• Directions:
After finding the line with "Task: Click the Set Bitmask button" in the entries below, retype exactly each line from there through the line with "Task: Click the Нашли дешевле? badge", including that final line.

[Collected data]
* * *
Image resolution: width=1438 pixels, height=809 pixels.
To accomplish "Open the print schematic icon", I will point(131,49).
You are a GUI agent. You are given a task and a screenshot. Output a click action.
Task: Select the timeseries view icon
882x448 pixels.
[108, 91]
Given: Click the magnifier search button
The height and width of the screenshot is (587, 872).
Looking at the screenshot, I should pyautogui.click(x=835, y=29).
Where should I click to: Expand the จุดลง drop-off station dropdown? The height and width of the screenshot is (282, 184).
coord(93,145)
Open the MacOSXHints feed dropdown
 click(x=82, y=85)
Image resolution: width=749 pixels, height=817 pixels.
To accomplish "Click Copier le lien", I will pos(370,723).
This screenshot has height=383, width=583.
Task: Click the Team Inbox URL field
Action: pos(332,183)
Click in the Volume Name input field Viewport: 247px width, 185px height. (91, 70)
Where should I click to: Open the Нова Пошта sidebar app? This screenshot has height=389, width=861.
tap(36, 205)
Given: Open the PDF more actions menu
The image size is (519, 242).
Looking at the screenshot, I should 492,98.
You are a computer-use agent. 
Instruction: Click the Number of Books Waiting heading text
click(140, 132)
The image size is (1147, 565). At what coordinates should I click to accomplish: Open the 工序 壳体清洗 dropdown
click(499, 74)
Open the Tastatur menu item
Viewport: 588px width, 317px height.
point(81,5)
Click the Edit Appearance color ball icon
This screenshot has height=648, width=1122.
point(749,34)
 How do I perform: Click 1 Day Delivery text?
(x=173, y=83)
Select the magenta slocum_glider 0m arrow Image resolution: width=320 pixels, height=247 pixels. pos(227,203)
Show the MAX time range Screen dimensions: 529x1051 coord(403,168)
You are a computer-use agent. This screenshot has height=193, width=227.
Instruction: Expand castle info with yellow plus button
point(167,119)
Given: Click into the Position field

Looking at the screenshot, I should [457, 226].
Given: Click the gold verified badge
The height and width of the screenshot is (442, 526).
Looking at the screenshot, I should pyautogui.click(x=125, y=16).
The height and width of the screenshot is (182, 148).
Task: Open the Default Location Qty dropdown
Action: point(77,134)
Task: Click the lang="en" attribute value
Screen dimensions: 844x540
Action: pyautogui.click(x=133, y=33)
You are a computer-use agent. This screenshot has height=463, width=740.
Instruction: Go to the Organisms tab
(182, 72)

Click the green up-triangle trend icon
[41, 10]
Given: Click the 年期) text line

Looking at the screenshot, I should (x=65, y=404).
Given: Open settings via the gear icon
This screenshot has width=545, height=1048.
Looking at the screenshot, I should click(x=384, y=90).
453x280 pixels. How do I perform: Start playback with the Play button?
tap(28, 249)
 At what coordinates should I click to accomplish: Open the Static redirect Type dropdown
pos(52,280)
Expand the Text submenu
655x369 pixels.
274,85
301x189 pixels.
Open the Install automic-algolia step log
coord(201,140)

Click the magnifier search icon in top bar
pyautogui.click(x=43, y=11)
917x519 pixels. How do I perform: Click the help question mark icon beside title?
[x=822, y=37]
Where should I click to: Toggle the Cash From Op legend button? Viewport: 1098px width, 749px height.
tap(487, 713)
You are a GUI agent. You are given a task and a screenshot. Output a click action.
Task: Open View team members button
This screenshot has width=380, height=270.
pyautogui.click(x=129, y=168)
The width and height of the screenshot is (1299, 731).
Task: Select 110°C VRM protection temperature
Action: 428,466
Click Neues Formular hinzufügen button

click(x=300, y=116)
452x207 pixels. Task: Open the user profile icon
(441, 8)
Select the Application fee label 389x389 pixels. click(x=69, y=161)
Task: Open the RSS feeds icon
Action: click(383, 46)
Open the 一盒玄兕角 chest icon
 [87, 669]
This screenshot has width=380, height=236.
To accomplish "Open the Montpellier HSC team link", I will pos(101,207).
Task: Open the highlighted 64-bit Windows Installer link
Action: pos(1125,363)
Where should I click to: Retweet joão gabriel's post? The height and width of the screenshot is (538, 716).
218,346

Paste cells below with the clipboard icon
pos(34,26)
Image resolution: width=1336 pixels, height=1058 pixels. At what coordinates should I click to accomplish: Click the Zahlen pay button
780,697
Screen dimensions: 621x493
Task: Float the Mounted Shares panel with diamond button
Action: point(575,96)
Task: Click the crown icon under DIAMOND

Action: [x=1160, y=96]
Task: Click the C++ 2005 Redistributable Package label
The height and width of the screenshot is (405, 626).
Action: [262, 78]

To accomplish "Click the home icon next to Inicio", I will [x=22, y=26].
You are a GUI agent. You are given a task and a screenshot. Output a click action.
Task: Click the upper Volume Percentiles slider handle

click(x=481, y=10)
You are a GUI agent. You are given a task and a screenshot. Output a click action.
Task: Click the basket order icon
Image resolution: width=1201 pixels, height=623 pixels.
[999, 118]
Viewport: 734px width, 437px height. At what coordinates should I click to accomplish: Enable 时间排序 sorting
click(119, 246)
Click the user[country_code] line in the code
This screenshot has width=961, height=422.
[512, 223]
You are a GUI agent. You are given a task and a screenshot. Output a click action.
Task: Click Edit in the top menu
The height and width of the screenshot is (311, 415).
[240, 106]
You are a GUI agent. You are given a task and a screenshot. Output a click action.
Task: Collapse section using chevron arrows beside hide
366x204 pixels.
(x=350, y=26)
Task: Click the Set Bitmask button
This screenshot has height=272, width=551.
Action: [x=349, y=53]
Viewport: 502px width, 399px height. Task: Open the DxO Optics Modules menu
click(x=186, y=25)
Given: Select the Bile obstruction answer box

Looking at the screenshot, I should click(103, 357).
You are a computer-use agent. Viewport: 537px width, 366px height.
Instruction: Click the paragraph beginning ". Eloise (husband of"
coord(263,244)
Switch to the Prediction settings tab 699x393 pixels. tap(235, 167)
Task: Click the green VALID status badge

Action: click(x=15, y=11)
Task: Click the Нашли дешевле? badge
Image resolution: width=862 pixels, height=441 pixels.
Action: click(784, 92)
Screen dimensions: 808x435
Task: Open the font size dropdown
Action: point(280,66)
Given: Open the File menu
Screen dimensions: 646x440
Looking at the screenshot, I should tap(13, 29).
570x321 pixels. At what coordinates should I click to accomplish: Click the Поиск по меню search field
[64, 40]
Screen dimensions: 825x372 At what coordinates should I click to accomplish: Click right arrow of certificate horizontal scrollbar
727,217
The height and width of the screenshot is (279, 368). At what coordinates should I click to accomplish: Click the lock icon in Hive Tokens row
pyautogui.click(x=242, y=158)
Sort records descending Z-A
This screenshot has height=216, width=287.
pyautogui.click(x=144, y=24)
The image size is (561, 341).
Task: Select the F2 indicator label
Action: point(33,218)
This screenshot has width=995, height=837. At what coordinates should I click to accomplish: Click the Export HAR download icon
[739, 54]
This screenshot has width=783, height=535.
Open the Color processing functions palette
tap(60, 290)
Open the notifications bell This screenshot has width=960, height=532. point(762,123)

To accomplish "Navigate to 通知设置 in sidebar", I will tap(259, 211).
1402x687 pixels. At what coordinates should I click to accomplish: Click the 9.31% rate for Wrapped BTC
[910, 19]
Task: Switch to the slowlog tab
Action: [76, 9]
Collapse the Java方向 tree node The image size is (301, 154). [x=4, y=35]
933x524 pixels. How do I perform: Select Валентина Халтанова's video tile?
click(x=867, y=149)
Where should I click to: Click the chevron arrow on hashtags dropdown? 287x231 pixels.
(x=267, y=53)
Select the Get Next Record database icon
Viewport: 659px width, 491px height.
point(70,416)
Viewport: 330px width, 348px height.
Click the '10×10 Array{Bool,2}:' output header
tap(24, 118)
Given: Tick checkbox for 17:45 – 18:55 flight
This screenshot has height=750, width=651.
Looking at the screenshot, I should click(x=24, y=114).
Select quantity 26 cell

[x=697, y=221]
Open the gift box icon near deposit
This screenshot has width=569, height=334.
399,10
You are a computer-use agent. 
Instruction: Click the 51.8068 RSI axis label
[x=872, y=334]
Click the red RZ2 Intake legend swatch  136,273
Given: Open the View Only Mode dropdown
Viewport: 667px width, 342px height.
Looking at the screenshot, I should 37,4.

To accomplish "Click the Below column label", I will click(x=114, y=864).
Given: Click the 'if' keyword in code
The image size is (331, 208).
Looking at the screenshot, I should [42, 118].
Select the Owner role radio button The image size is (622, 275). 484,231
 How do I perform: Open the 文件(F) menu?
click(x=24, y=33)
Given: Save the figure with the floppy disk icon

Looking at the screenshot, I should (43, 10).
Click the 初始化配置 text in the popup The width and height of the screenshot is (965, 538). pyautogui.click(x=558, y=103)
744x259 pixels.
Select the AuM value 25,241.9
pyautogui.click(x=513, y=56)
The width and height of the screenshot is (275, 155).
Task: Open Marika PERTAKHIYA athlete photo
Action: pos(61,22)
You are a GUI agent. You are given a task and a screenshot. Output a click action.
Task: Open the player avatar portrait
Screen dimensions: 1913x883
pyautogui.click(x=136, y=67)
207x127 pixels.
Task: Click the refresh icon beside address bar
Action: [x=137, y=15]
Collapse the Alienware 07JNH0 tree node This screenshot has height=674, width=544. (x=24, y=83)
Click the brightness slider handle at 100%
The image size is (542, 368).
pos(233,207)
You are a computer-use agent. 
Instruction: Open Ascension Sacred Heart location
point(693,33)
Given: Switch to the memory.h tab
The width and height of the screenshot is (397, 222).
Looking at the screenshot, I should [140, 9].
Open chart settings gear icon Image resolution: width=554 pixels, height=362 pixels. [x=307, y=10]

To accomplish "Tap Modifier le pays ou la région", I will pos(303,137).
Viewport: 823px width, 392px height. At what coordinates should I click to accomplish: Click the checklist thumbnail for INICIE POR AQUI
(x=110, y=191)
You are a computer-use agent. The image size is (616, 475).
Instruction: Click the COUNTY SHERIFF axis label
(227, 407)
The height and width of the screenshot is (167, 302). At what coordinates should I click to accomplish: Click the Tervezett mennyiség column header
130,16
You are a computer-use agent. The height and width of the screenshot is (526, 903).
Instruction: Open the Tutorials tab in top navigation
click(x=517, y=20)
* * *
• Output for this task:
Task: Click the Set Bitmask button
This screenshot has height=272, width=551.
Action: [x=349, y=53]
Viewport: 502px width, 399px height. Task: Open the DxO Optics Modules menu
click(x=186, y=25)
Given: Select the Bile obstruction answer box

Looking at the screenshot, I should click(103, 357).
You are a computer-use agent. Viewport: 537px width, 366px height.
Instruction: Click the paragraph beginning ". Eloise (husband of"
coord(263,244)
Switch to the Prediction settings tab 699x393 pixels. tap(235, 167)
Task: Click the green VALID status badge

Action: click(x=15, y=11)
Task: Click the Нашли дешевле? badge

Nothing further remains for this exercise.